### Work to be completed:
Could you print all the entries below exactly as they appear, omitting the pictures?

### Dataset entries:
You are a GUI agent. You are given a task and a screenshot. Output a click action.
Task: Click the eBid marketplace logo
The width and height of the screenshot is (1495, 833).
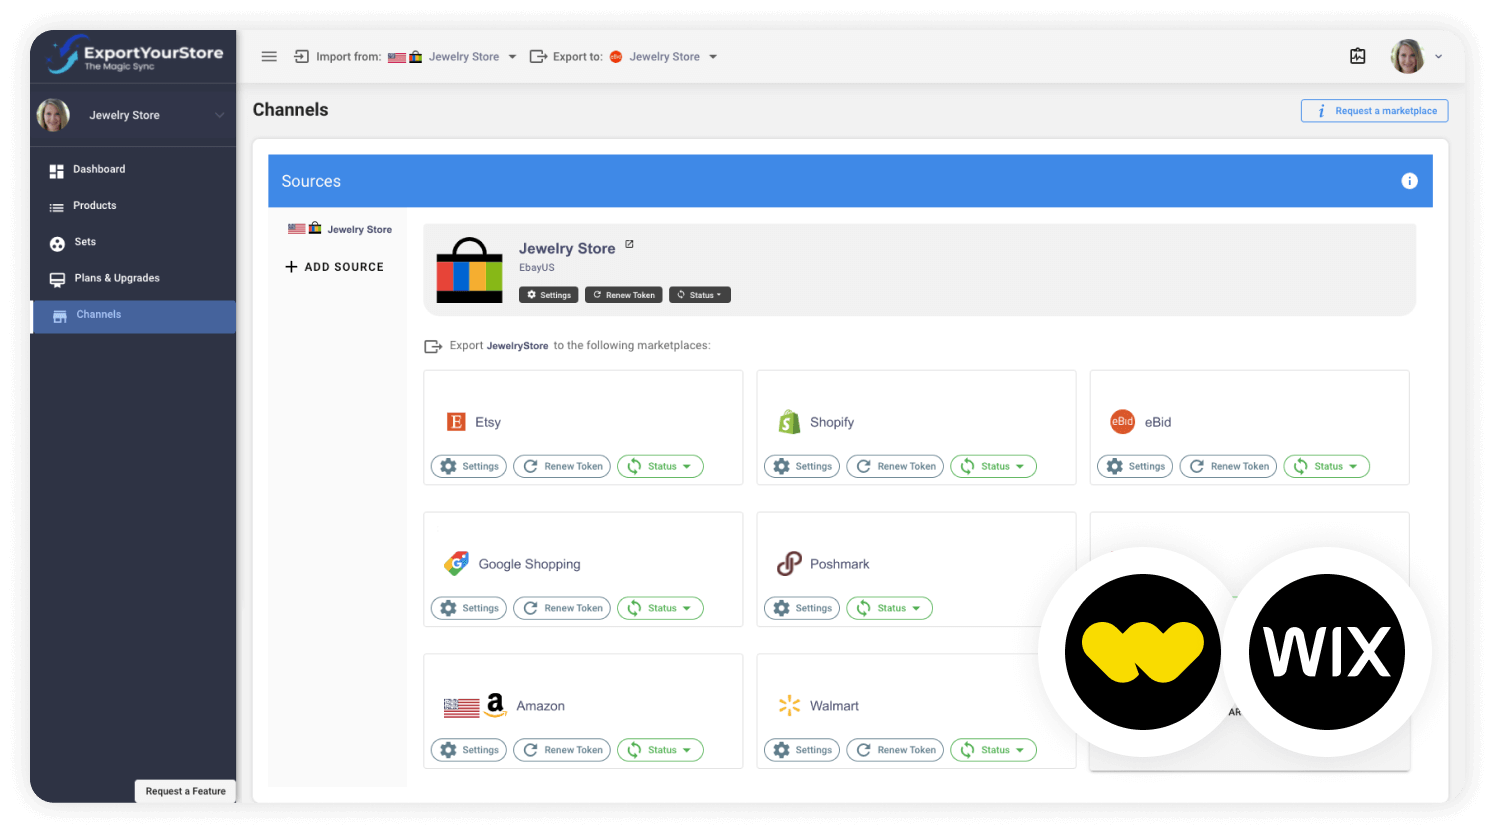(1123, 421)
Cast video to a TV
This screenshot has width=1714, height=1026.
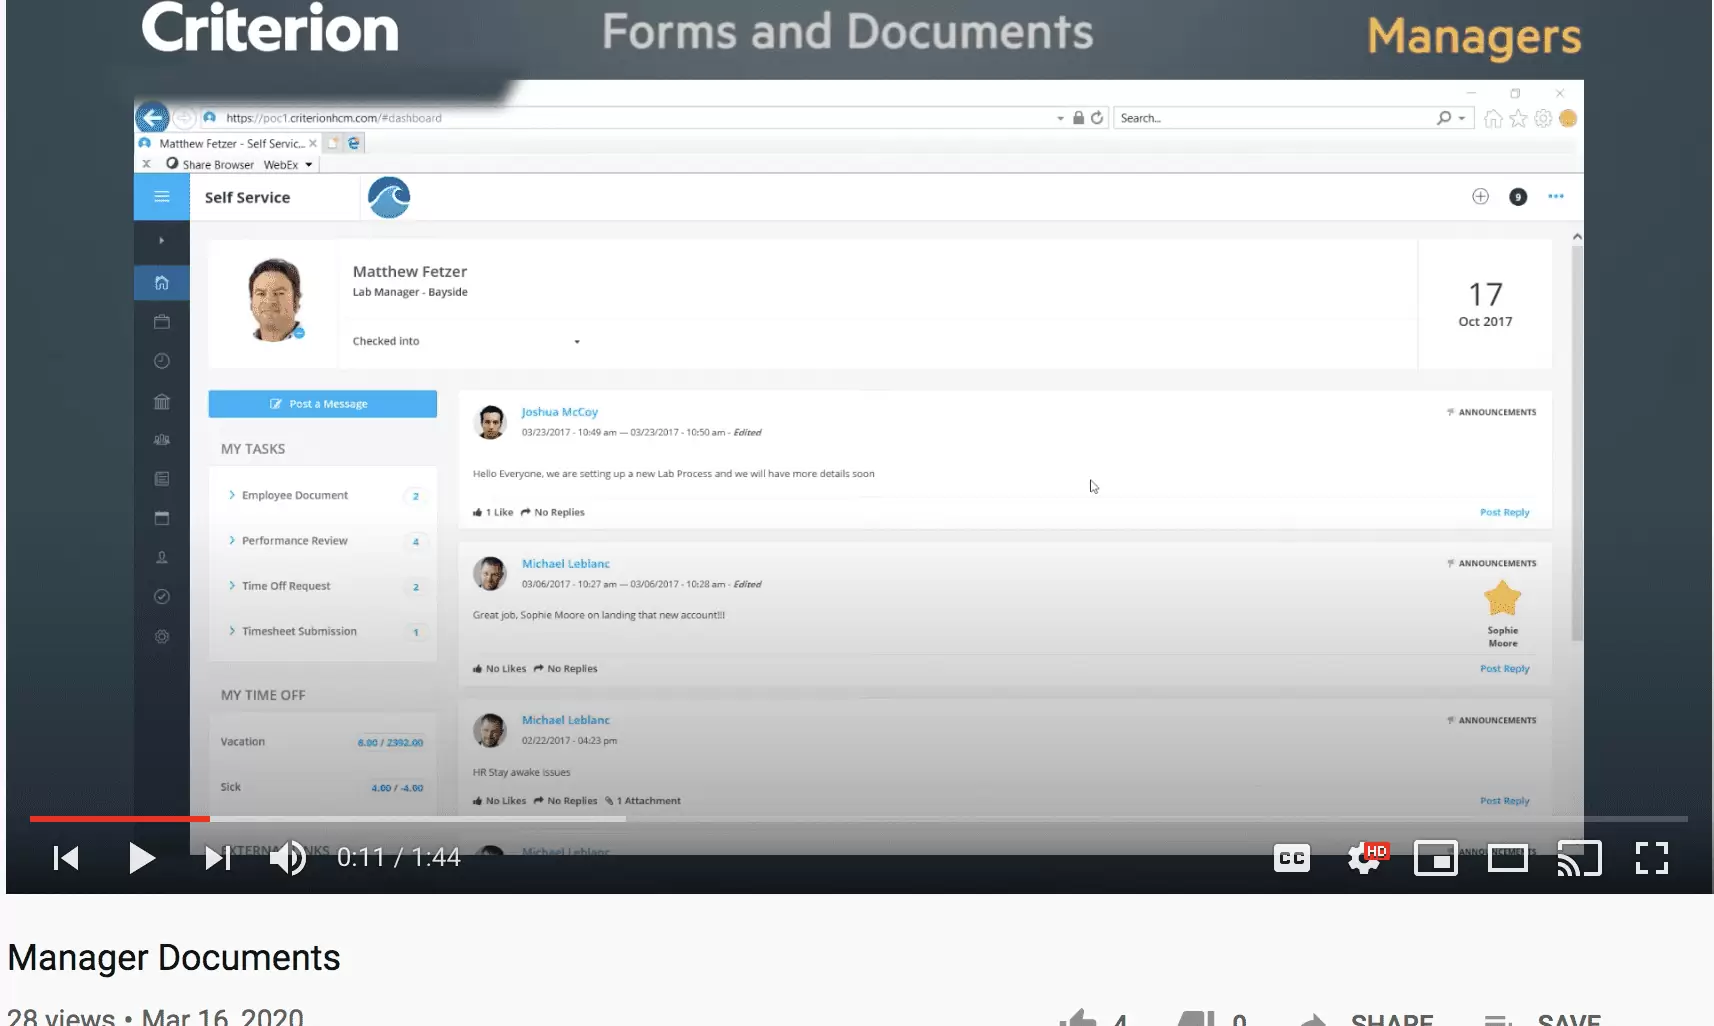1579,858
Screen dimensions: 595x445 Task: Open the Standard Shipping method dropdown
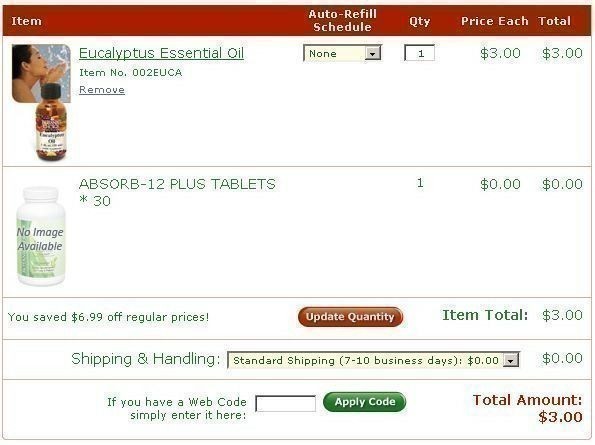(373, 360)
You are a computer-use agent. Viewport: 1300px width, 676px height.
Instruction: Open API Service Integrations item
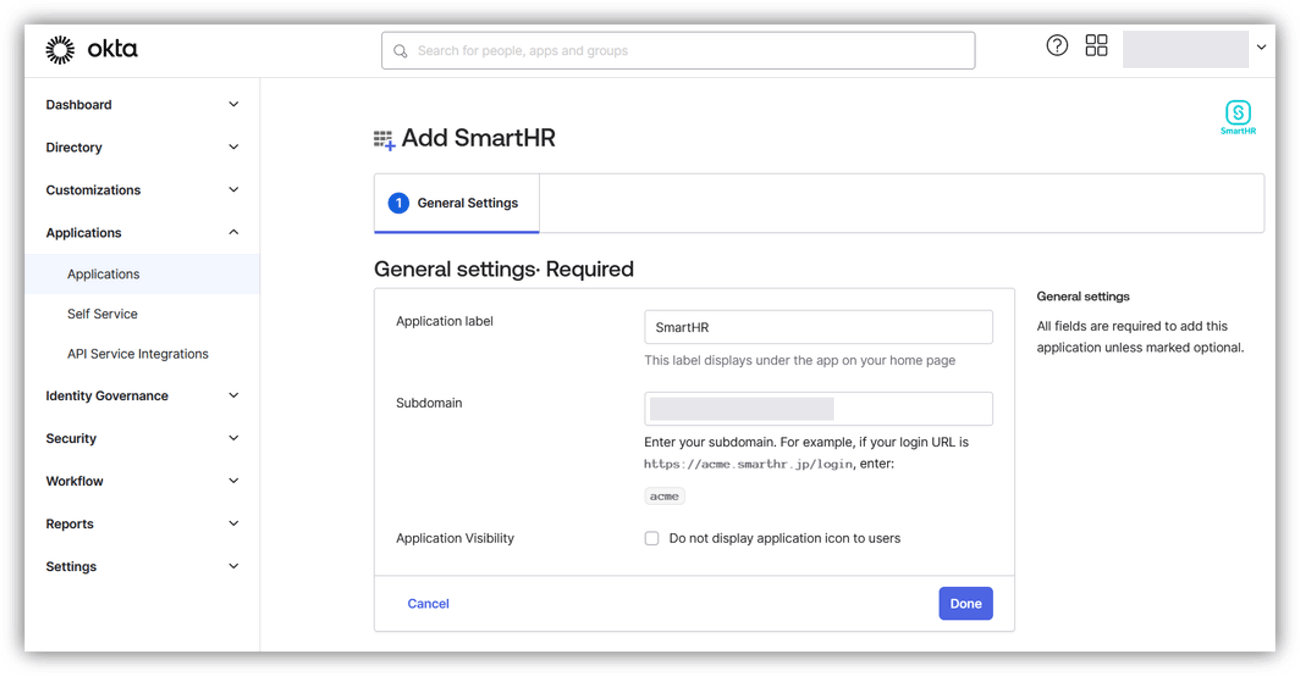pos(138,354)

### Reply:
You are a GUI agent. You are given a task and a screenshot. Output a click action.
Task: Click the eBid marketplace logo
The width and height of the screenshot is (1495, 833).
(1123, 421)
Cast video to a TV
This screenshot has width=1714, height=1026.
1579,858
Screen dimensions: 595x445 Task: Open the Standard Shipping method dropdown
(373, 360)
You are a computer-use agent. Viewport: 1300px width, 676px height.
Instruction: Open API Service Integrations item
pos(138,354)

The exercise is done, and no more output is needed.